- **WHAT THE TASK ASKS**: Please rewrite all of the items below as a numbered list. Leave out blank lines and pictures.
=== Begin Enclosure ===
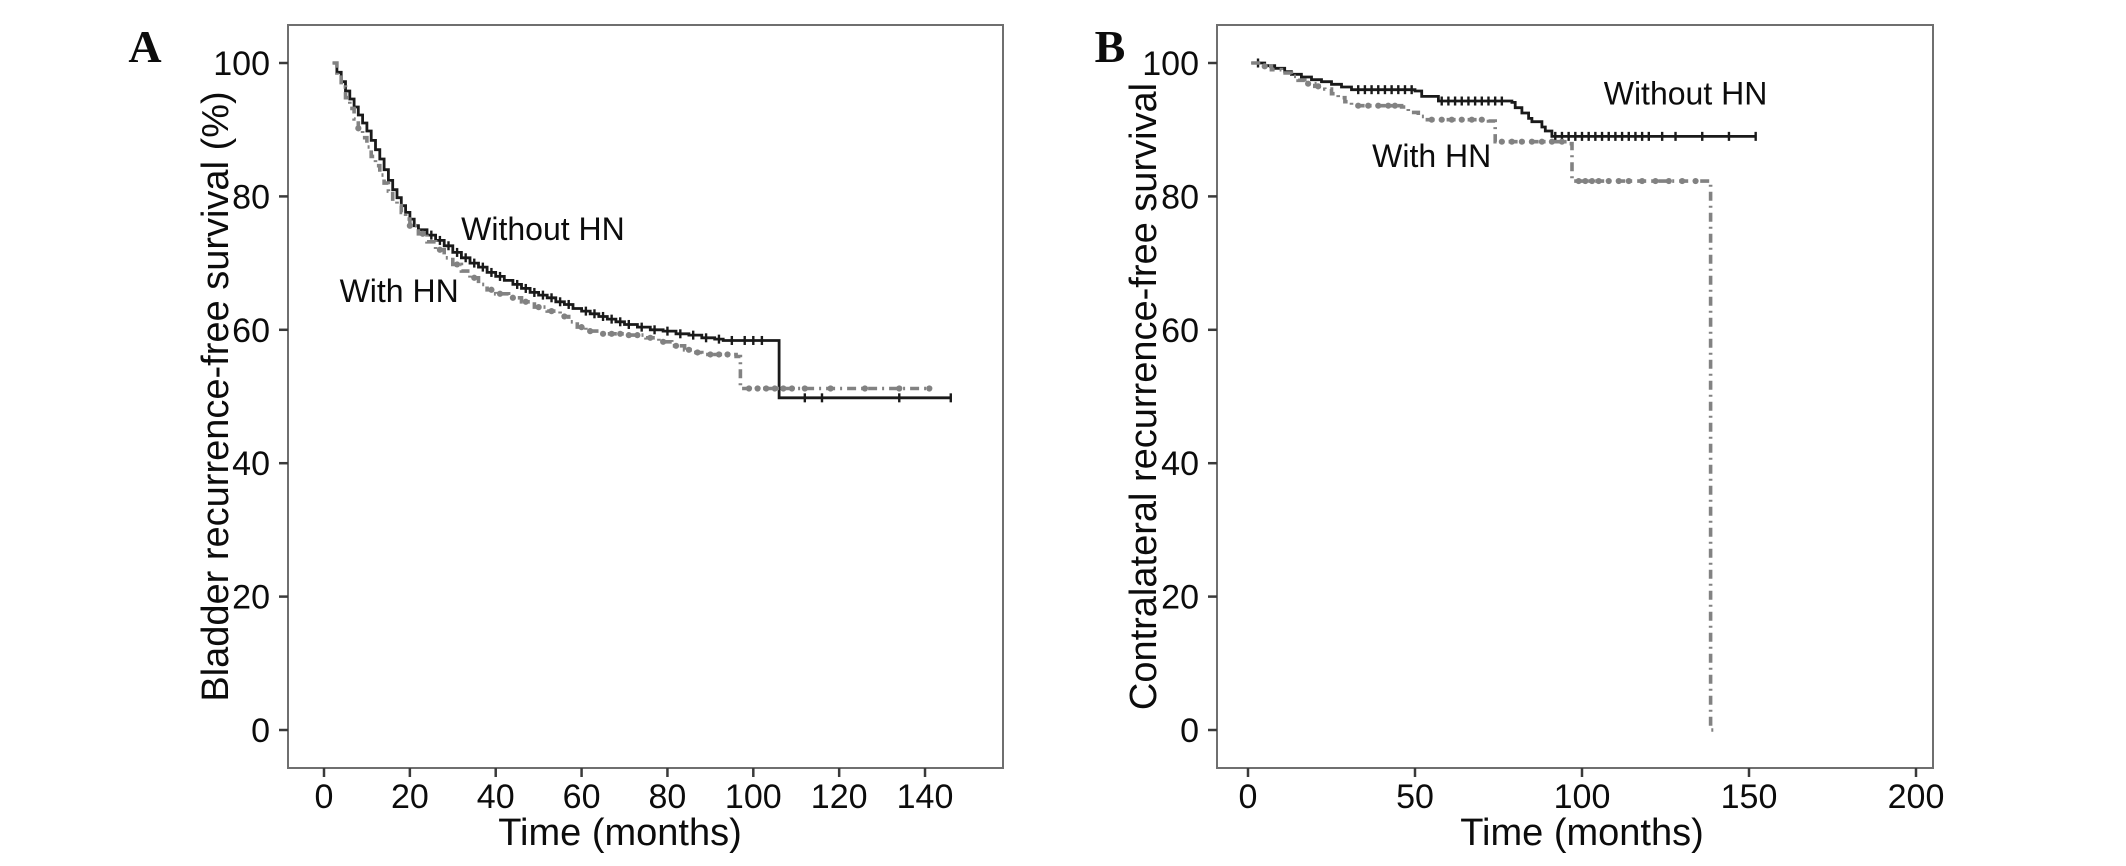  I want to click on x-tick-label: 50, so click(1415, 797).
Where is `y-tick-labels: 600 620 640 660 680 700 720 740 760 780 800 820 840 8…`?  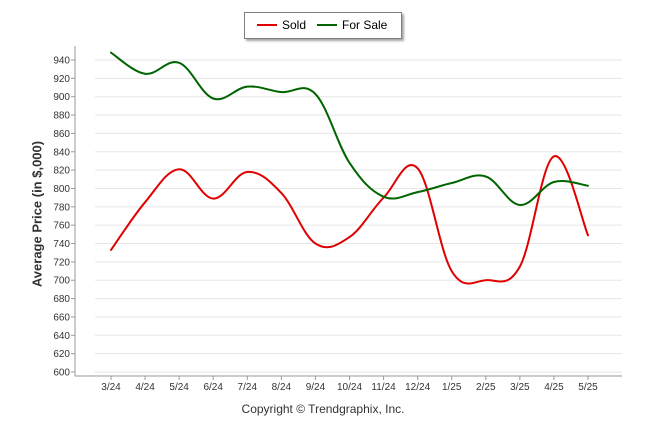
y-tick-labels: 600 620 640 660 680 700 720 740 760 780 800 820 840 8… is located at coordinates (64, 218).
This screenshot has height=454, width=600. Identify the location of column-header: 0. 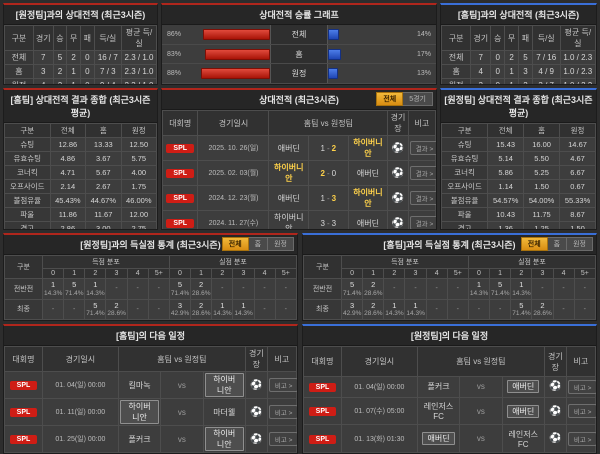
(180, 274).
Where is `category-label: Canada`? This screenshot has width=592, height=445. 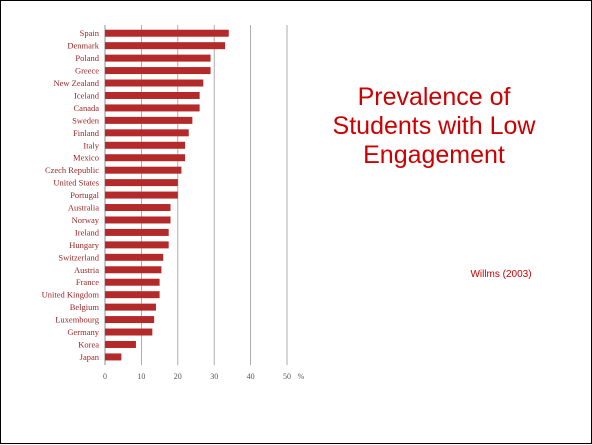
category-label: Canada is located at coordinates (87, 108).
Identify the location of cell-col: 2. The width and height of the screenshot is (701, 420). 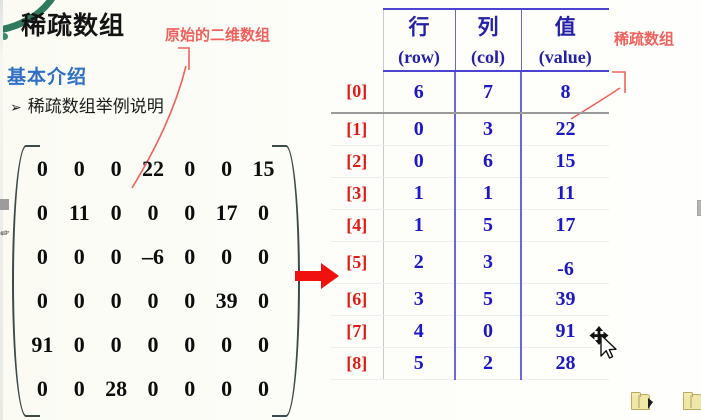
(488, 364).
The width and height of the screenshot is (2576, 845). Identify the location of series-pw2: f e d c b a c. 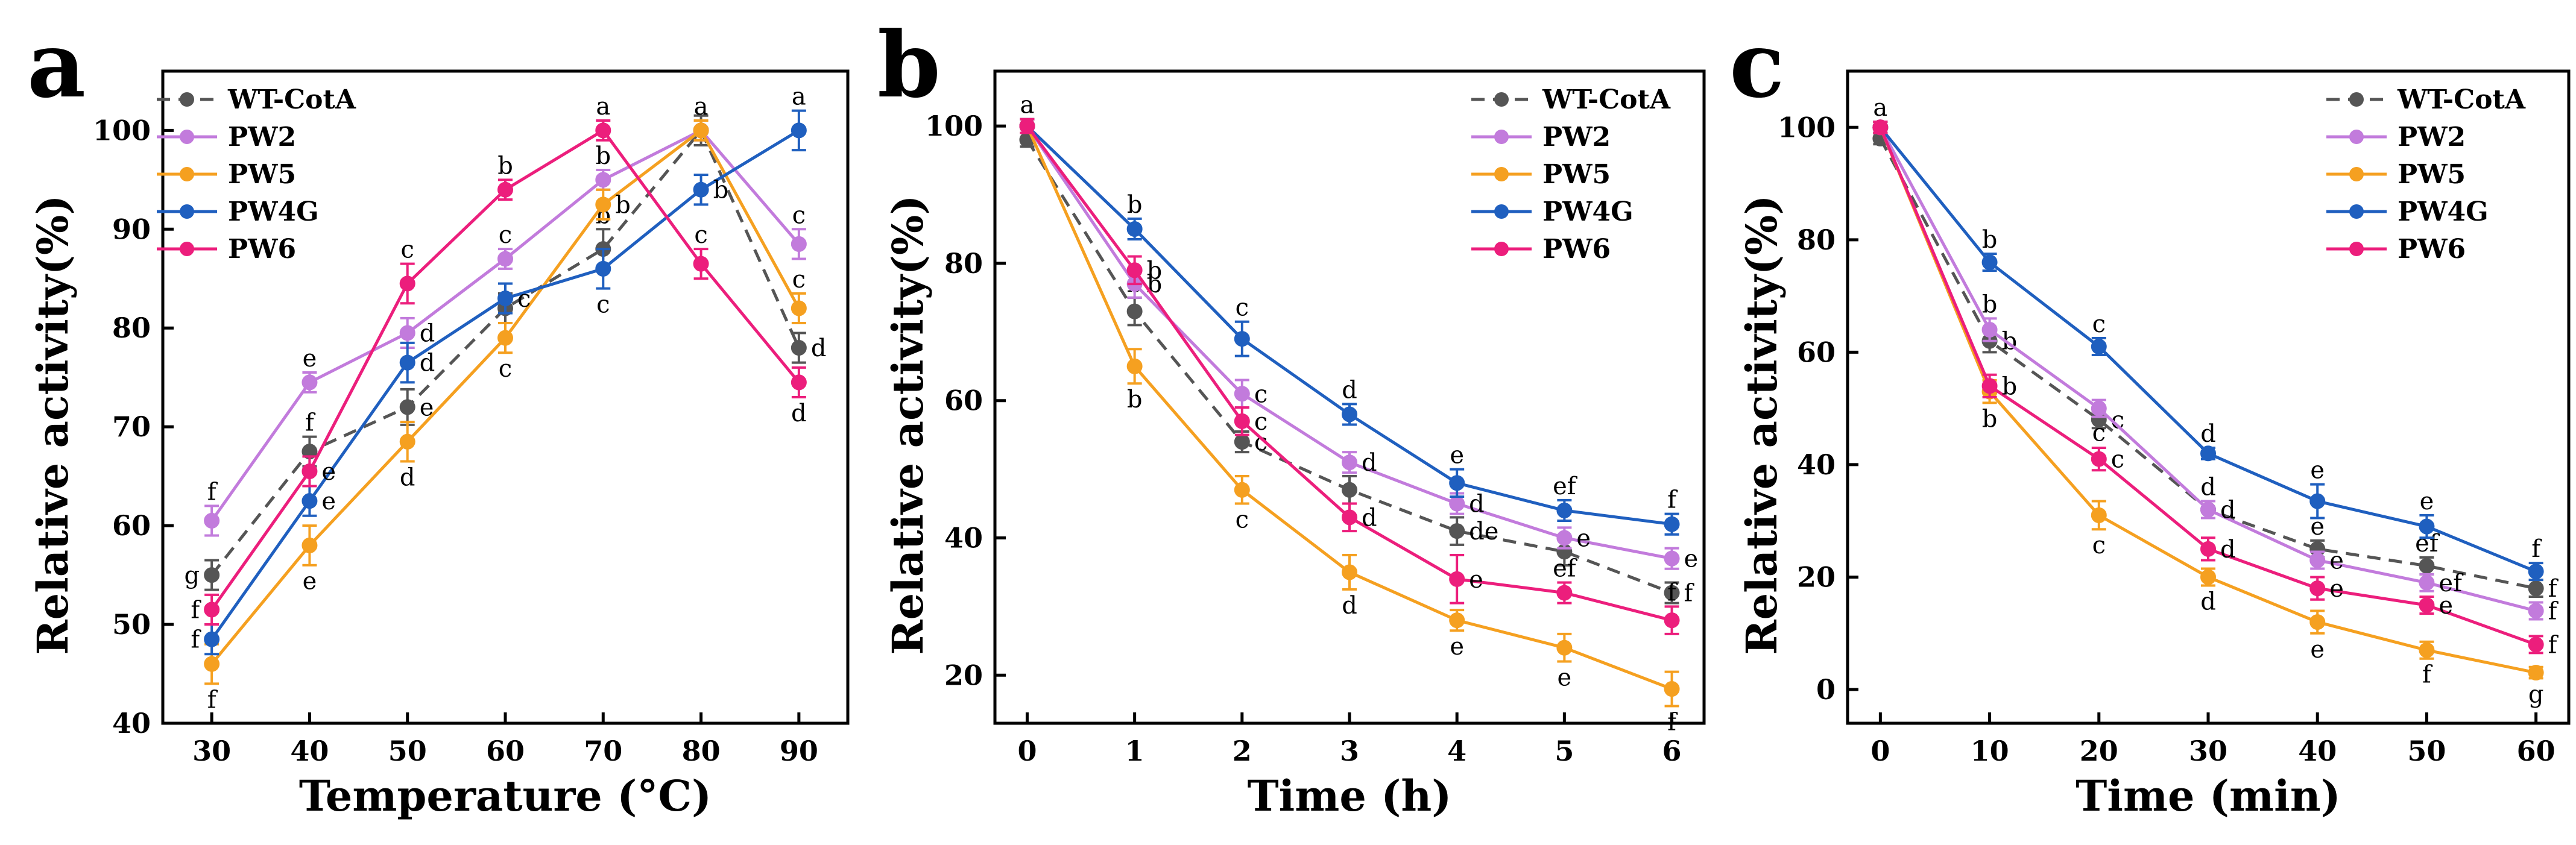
=== End Enclosure ===
- **ANSWER TO THIS PROBLEM**:
1.   I want to click on x-tick-label: 50, so click(1415, 797).
2. Where is `y-tick-labels: 600 620 640 660 680 700 720 740 760 780 800 820 840 8…`?  
3. y-tick-labels: 600 620 640 660 680 700 720 740 760 780 800 820 840 8… is located at coordinates (64, 218).
4. This screenshot has height=454, width=600. Identify the location of column-header: 0. 
5. (180, 274).
6. Where is `category-label: Canada`? This screenshot has width=592, height=445. 
7. category-label: Canada is located at coordinates (87, 108).
8. Identify the location of cell-col: 2. The width and height of the screenshot is (701, 420). 
9. (488, 364).
10. The width and height of the screenshot is (2576, 845). Identify the location of series-pw2: f e d c b a c. 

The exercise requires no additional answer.